Dataset excerpt:
__________________________________________________

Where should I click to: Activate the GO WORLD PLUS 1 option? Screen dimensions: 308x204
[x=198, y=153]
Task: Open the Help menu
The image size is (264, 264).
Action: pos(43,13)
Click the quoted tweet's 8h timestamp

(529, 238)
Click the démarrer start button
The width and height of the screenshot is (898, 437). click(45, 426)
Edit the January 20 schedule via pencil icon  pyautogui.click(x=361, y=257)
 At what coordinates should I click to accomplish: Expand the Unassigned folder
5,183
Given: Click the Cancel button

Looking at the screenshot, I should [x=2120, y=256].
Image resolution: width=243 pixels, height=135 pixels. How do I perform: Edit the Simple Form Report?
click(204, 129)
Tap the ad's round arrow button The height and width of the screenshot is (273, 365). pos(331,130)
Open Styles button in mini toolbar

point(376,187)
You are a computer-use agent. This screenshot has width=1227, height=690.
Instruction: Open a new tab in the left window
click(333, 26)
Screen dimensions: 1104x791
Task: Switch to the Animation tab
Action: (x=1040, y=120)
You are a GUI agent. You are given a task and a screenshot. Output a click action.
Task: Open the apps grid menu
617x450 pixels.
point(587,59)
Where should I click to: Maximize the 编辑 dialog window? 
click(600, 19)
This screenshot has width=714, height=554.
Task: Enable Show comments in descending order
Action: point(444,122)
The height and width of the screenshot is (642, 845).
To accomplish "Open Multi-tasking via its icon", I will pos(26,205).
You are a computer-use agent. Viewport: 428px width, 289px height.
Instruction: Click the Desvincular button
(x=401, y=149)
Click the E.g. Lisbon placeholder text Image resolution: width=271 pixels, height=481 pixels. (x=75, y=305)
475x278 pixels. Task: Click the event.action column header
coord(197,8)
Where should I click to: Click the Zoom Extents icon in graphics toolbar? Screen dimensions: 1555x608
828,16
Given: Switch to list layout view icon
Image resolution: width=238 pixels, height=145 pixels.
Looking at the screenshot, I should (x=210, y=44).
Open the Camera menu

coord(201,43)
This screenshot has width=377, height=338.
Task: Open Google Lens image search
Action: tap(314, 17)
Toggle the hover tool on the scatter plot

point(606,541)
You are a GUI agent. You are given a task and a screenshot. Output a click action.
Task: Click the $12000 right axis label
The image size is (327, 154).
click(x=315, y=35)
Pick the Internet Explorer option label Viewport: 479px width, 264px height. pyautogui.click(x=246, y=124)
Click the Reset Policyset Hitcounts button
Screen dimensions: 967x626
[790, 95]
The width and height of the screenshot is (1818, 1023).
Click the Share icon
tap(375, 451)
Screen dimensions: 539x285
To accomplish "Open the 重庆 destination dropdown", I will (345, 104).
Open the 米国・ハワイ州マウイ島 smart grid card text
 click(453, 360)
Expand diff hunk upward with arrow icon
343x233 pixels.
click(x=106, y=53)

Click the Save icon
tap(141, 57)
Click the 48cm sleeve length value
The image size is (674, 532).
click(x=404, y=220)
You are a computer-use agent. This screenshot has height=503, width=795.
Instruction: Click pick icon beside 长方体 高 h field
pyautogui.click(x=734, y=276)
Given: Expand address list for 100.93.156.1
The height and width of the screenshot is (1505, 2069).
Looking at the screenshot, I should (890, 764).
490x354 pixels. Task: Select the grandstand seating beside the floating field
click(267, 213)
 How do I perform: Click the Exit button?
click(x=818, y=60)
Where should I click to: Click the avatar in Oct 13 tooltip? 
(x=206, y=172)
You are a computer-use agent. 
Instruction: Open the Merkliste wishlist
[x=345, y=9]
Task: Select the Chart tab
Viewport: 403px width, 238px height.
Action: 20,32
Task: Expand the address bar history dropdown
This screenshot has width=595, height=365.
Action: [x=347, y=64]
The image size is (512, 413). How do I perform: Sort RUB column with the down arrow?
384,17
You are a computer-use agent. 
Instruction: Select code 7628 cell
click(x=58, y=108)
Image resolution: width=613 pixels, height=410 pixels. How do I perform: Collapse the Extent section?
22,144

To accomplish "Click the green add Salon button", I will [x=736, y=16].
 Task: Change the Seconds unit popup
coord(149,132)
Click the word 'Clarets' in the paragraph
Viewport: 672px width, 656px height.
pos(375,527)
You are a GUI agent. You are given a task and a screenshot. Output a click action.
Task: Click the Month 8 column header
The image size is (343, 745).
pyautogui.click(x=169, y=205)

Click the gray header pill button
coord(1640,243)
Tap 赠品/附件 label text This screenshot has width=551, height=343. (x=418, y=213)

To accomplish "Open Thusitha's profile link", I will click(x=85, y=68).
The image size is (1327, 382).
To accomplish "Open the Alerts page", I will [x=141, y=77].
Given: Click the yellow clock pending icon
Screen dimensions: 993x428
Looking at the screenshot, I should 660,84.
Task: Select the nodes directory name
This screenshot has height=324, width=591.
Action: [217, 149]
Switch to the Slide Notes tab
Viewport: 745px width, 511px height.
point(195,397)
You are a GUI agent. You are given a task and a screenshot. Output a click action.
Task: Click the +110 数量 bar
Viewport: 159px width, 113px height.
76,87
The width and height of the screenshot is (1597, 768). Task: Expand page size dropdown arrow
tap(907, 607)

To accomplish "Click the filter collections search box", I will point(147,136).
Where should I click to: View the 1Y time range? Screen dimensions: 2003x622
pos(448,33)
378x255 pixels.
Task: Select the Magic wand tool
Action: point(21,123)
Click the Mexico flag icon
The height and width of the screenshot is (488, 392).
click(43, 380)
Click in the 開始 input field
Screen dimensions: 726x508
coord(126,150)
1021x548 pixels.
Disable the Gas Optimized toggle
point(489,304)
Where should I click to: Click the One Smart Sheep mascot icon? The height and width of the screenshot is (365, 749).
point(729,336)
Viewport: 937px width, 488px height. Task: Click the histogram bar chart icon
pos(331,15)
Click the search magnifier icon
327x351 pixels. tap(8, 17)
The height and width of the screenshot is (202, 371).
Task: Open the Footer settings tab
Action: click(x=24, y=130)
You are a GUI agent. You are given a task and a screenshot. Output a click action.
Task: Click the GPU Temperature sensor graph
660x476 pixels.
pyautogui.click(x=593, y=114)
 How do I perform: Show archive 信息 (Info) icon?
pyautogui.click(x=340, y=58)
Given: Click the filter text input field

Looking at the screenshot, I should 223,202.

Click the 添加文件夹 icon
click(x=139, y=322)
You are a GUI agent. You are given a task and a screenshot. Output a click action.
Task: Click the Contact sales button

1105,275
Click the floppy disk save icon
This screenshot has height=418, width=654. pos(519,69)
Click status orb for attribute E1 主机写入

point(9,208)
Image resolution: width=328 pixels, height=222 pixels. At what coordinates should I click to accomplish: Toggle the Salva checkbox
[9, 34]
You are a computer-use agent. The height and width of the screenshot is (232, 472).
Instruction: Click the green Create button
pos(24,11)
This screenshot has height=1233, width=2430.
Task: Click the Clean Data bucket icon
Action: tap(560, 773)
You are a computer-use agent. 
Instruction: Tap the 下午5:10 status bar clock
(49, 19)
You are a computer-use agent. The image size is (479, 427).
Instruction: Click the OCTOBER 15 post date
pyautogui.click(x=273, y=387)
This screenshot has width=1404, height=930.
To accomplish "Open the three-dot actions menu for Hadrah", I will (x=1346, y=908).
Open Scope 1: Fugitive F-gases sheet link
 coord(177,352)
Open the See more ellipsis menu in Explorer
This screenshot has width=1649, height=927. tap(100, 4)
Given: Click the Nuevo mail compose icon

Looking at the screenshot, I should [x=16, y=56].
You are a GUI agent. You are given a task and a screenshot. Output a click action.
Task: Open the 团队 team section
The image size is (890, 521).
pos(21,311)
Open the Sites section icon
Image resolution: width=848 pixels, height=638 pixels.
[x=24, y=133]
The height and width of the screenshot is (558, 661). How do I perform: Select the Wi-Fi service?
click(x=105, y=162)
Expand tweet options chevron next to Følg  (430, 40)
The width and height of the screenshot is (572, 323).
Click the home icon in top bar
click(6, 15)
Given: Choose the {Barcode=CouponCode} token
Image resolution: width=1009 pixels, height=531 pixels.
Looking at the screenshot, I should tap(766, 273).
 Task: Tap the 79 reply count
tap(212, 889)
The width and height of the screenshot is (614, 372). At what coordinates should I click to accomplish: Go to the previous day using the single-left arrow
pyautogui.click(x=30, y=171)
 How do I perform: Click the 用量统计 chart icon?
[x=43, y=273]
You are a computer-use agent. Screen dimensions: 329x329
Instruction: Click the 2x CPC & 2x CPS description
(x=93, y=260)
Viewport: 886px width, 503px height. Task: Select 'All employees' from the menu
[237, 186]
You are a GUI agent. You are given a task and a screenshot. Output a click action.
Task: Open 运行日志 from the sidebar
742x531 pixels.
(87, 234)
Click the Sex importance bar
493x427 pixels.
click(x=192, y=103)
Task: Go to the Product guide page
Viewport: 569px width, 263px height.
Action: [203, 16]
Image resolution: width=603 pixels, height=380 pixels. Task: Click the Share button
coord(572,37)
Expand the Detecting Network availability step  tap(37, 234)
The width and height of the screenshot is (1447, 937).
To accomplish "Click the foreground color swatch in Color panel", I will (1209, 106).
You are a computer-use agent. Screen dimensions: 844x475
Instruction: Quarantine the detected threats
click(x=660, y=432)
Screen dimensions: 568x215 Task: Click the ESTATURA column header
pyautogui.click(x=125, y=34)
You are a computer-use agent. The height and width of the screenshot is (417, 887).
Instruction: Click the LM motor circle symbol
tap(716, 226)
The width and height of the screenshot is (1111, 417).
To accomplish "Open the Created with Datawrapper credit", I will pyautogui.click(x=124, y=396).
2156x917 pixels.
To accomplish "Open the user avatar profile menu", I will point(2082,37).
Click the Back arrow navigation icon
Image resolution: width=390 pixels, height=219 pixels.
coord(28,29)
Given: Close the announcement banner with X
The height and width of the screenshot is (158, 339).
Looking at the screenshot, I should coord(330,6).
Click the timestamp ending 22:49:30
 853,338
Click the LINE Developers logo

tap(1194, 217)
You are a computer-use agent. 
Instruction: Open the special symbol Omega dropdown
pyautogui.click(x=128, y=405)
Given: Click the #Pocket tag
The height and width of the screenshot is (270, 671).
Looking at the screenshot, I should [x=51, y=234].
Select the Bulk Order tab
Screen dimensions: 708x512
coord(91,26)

__________________________________________________

### [WRITTEN PROBLEM]
Retype the rows above word for word, starting with the line that contains "has width=1227, height=690." and ending after the line that contains "point(587,59)".

### [FULL RESPONSE]
You are a computer-use agent. This screenshot has width=1227, height=690.
Instruction: Open a new tab in the left window
click(333, 26)
Screen dimensions: 1104x791
Task: Switch to the Animation tab
Action: (x=1040, y=120)
You are a GUI agent. You are given a task and a screenshot. Output a click action.
Task: Open the apps grid menu
617x450 pixels.
point(587,59)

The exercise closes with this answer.